Frontiers in cattle genomics


A correspondent updates us on advances in genomic cattle breeding. See also Genomic Prediction: No Bull and It's all in the gene: cows.
More than a million cattle in the USDA dairy GWAS system (updated with new breeding value predictions weekly), as cost per marker drops exponentially: https://www.cdcb.us/Genotype/cur_freq.html
The NM$ (Net Merit in units of dollars) utility function for selection is more and more sophisticated (able to avoid bad trade-offs from genetic correlations): http://www.ars.usda.gov/research/publications/publications.htm?SEQ_NO_115=310013
Cheap genotyping has allowed mass testing of cows, and made it practical to use dominance in models and to match up semen and cow for dominance synergies and heterosis (the dominance component is small compared to the additive one, as usual: for milk yield 5-7% dominance variance, 21-35% additive): http://journals.plos.org/plosone/article?id=10.1371/journal.pone.0103934
[Note: additive heritability for the traits cattle breeders work on is significantly lower than for cognitive ability.]

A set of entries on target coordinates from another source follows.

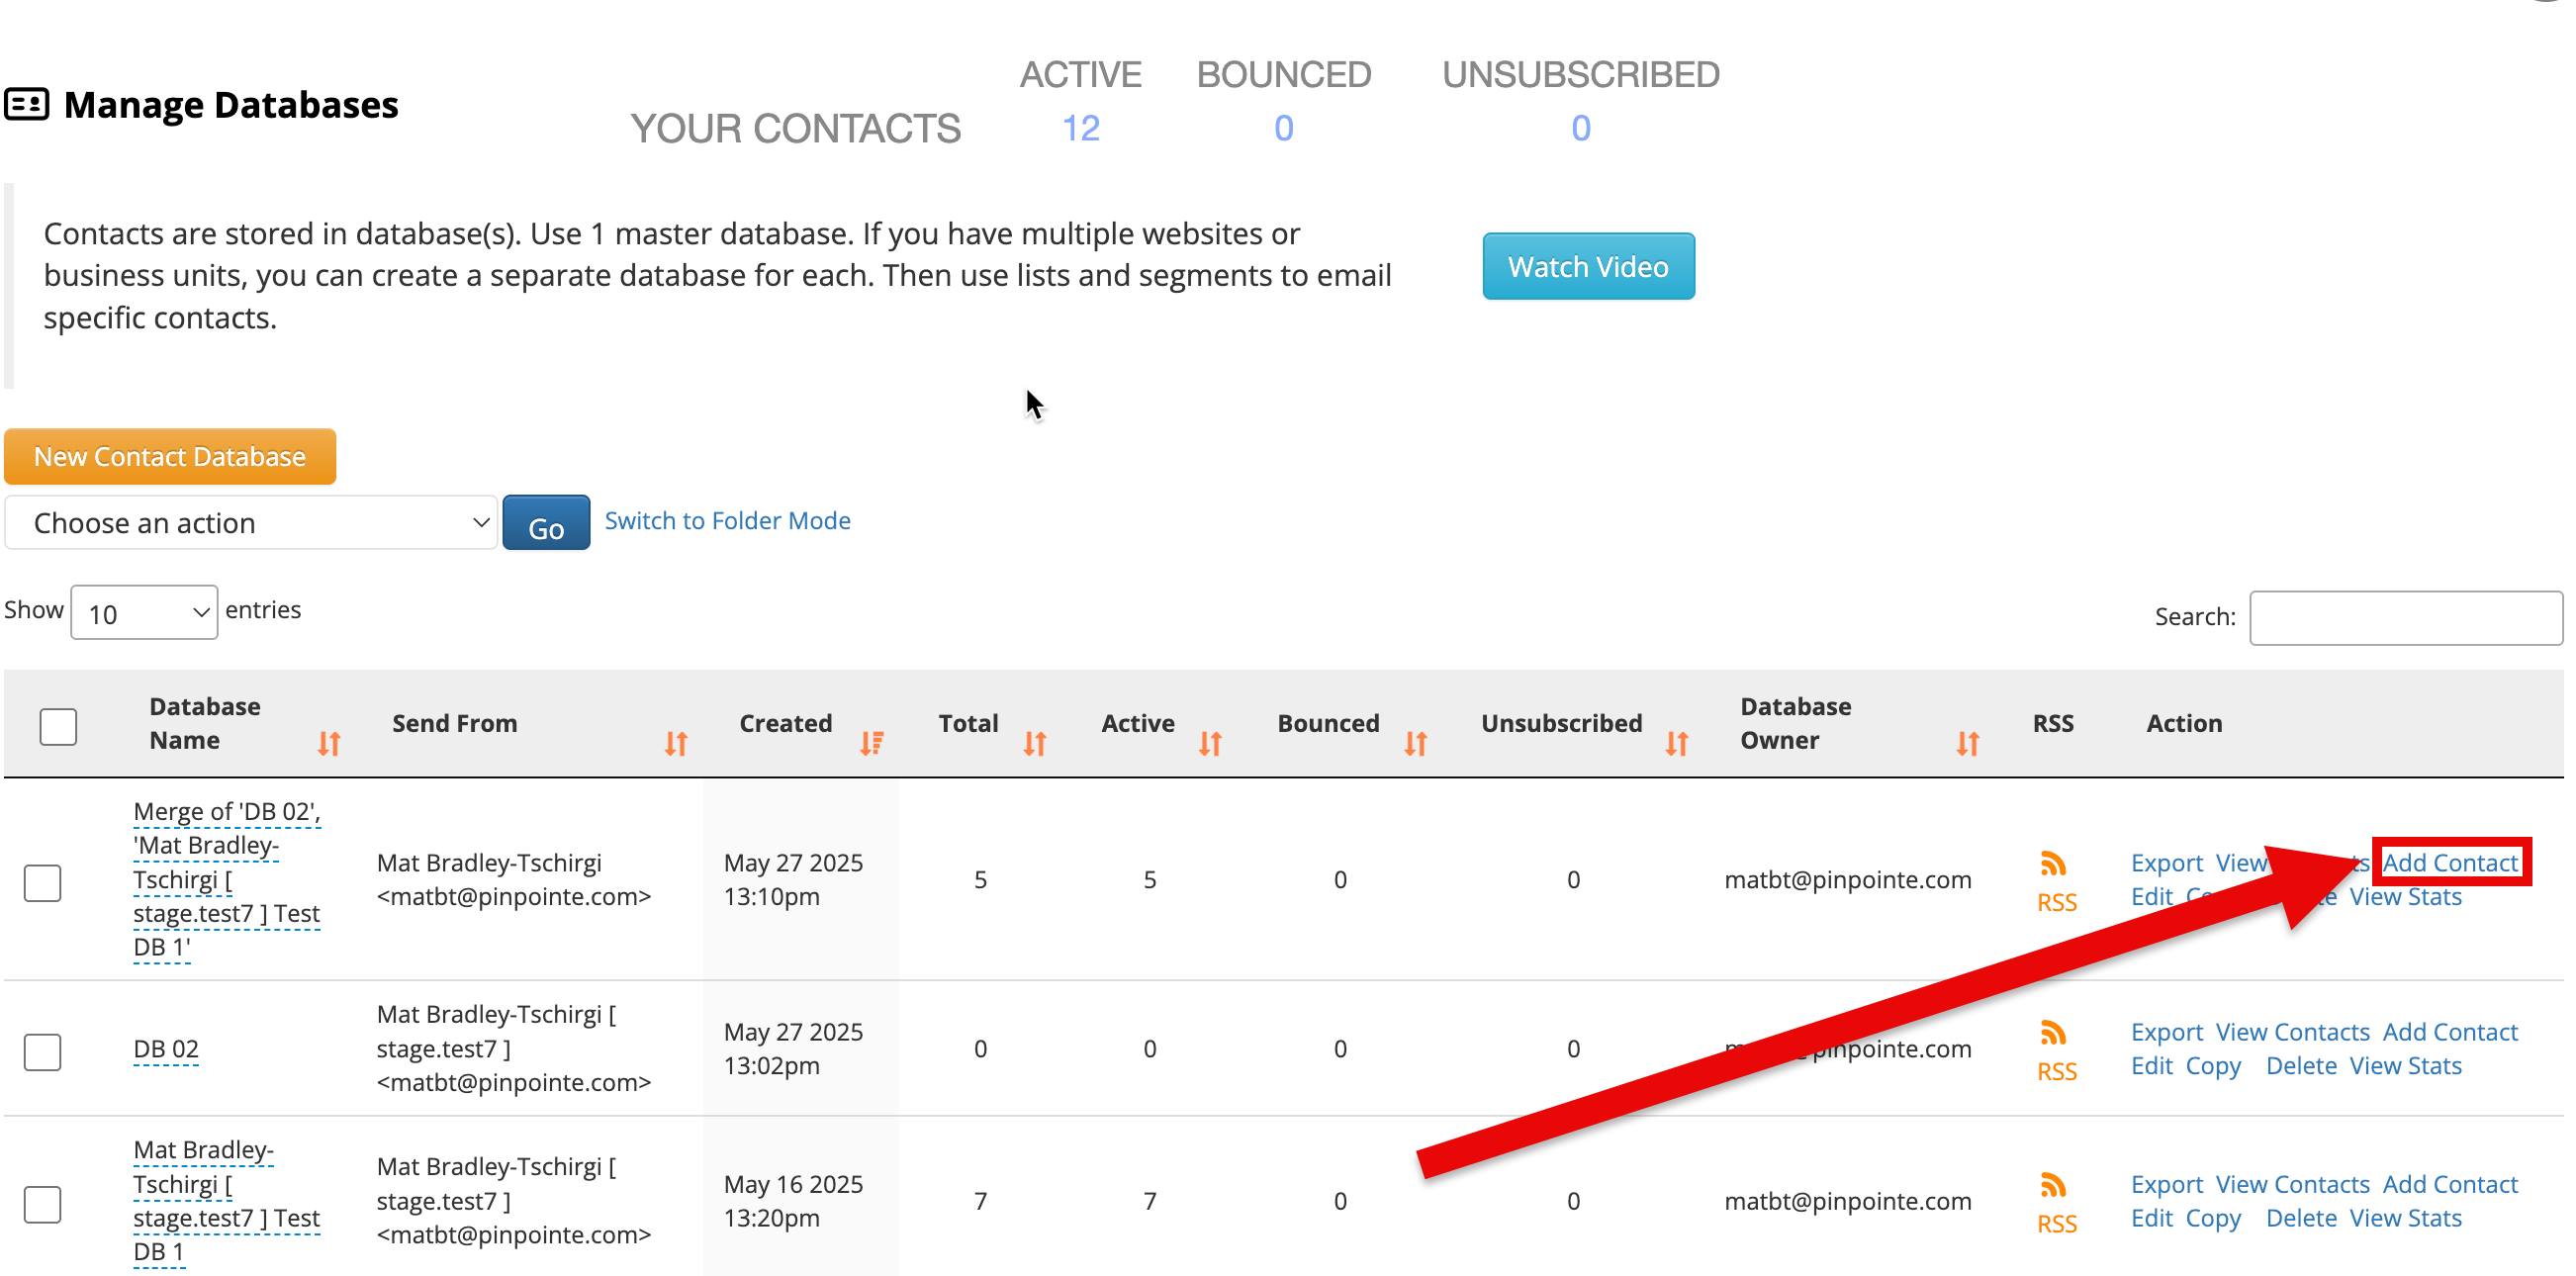The height and width of the screenshot is (1276, 2576).
Task: Sort the table by Created date
Action: coord(871,743)
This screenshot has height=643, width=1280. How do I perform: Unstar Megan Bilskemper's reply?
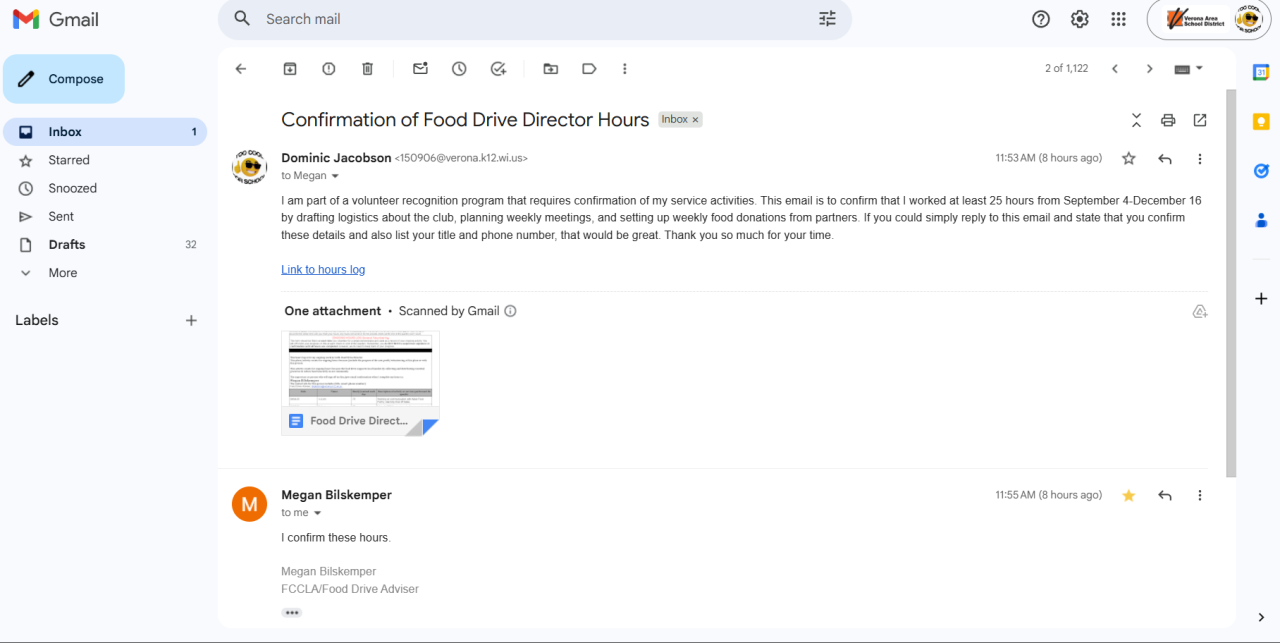[1129, 495]
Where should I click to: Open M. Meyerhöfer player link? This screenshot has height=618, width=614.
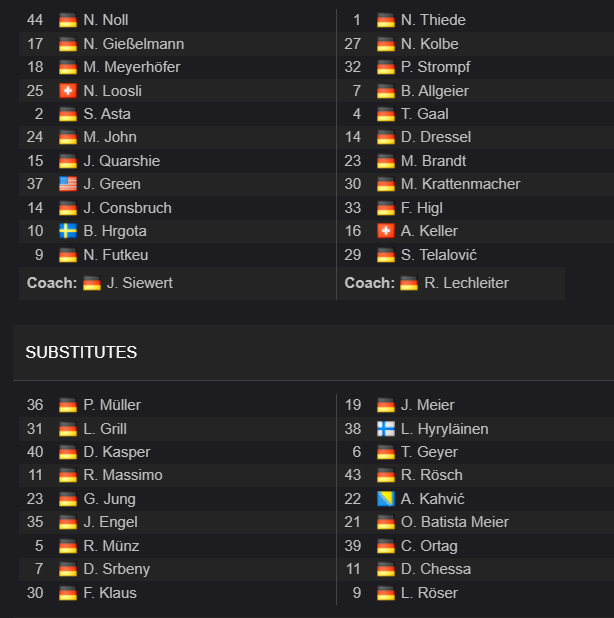(x=132, y=67)
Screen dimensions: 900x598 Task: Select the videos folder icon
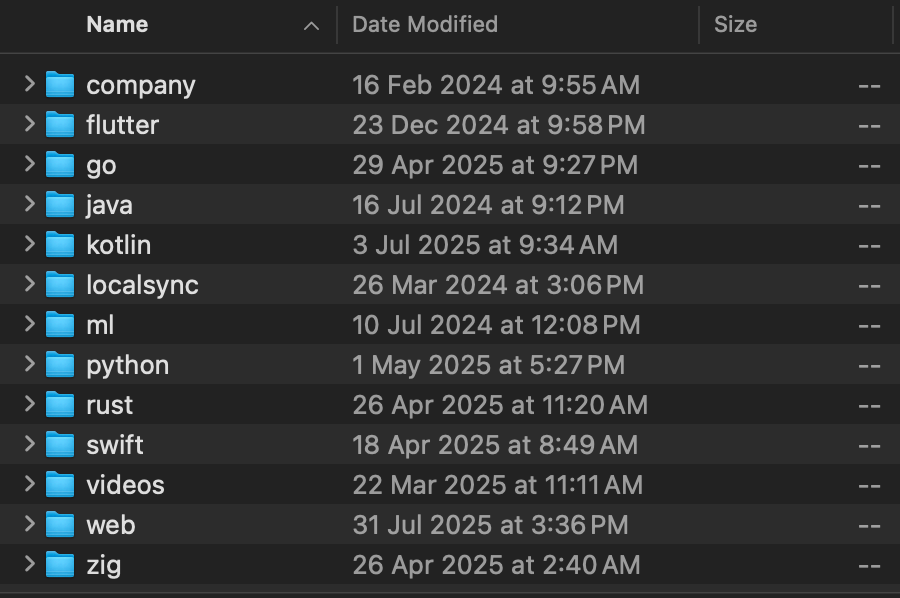tap(60, 485)
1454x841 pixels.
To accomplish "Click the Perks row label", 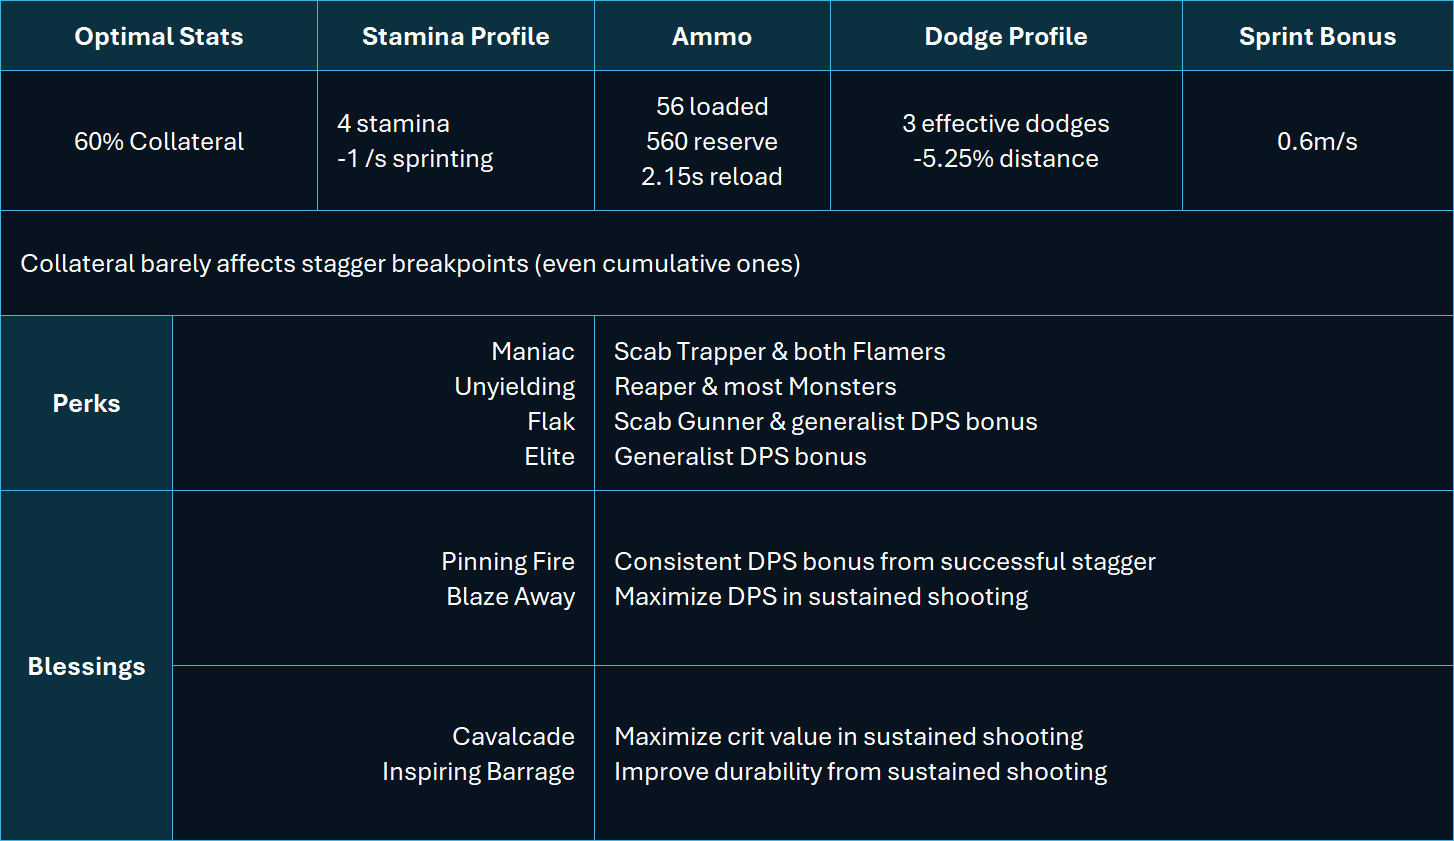I will pyautogui.click(x=86, y=403).
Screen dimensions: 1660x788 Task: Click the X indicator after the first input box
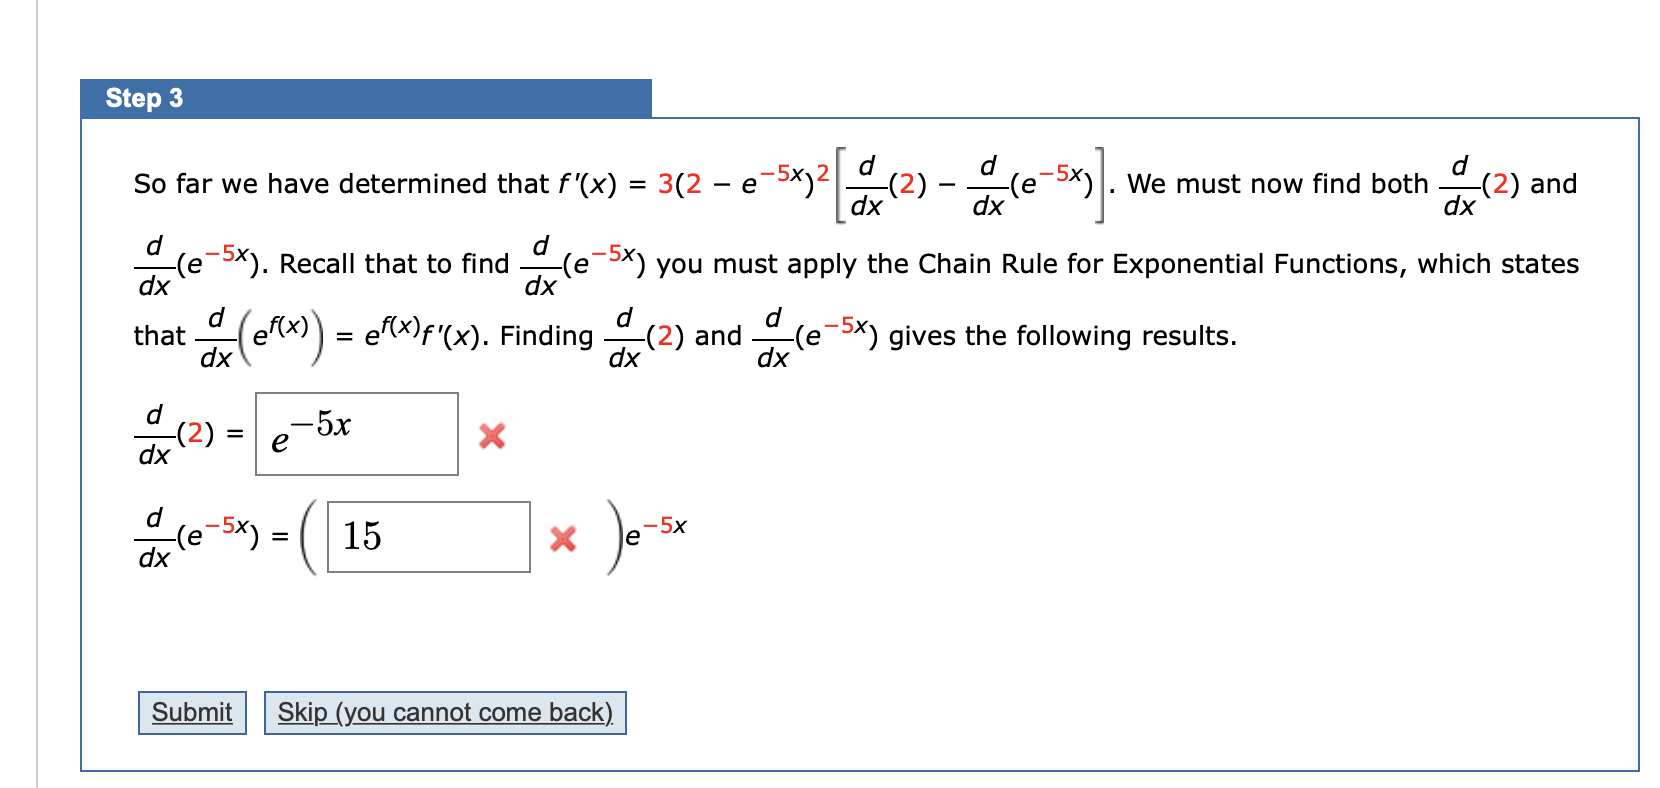[x=491, y=435]
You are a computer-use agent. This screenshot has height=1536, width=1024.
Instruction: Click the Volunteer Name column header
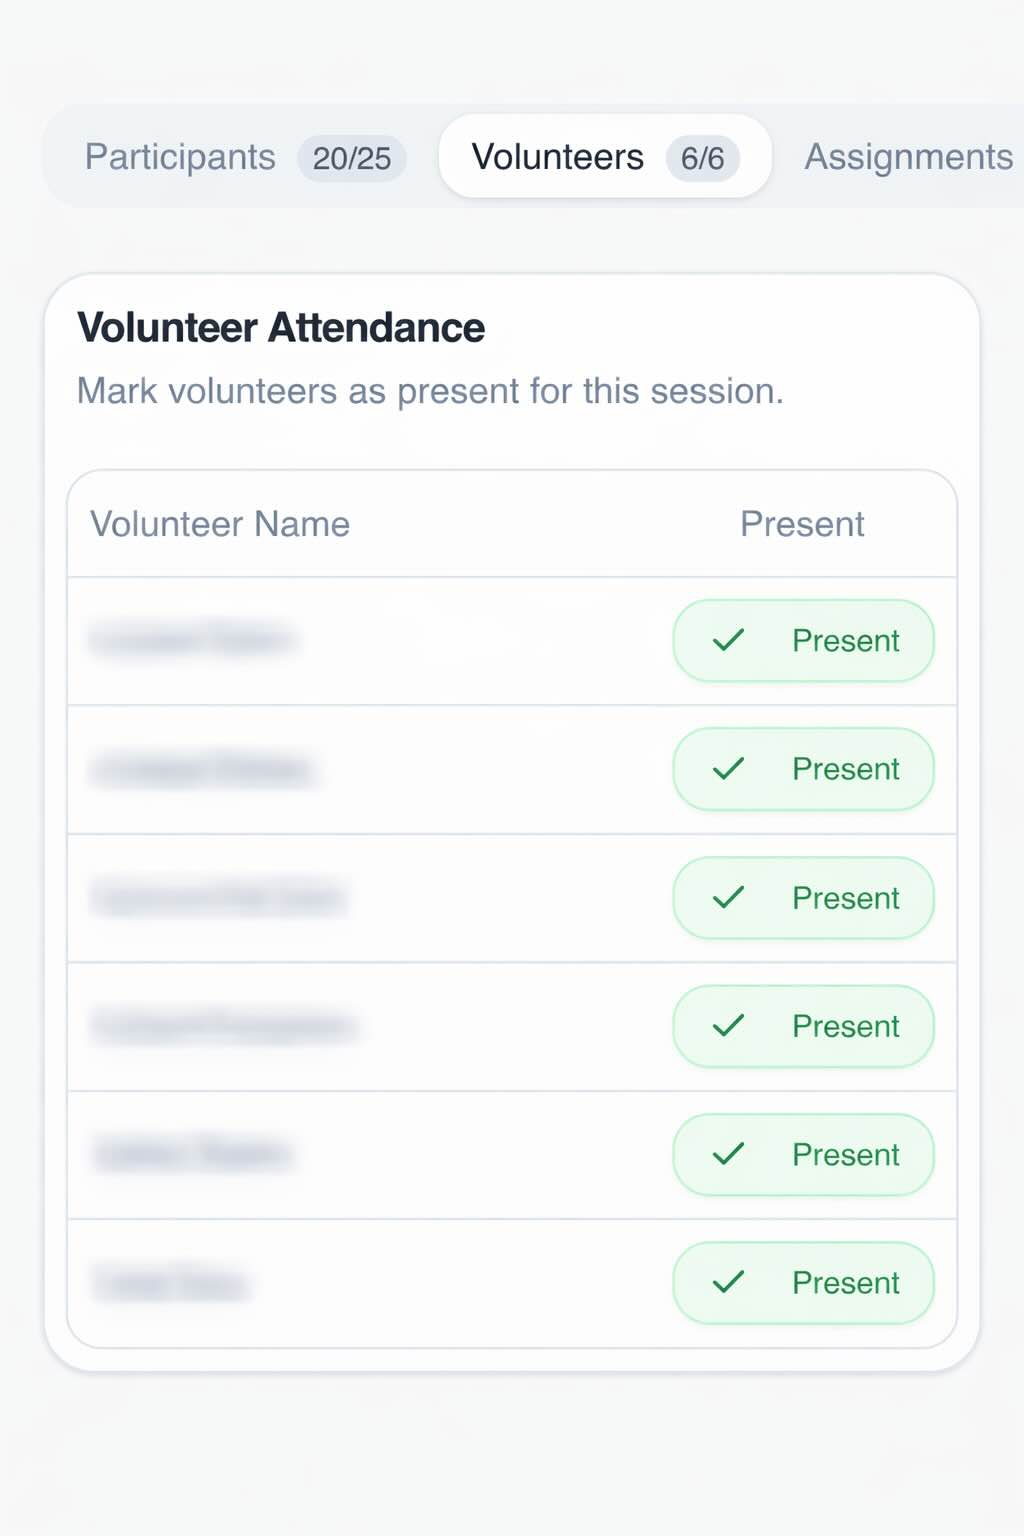(x=220, y=524)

Matching mates to reduce inbreeding (without specific markers for dominance effects) by looking at predicted ROH: http://www.ars.usda.gov/research/publications/publications.htm?SEQ_NO_115=294115
Identifying recessive lethals and severe diseases: http://aipl.arsusda.gov/reference/recessive_haplotypes_ARR-G3.html http://journals.plos.org/plosone/article?id=10.1371/journal.pone.0054872
For humans, see Genetic architecture and predictive modeling of quantitative traits.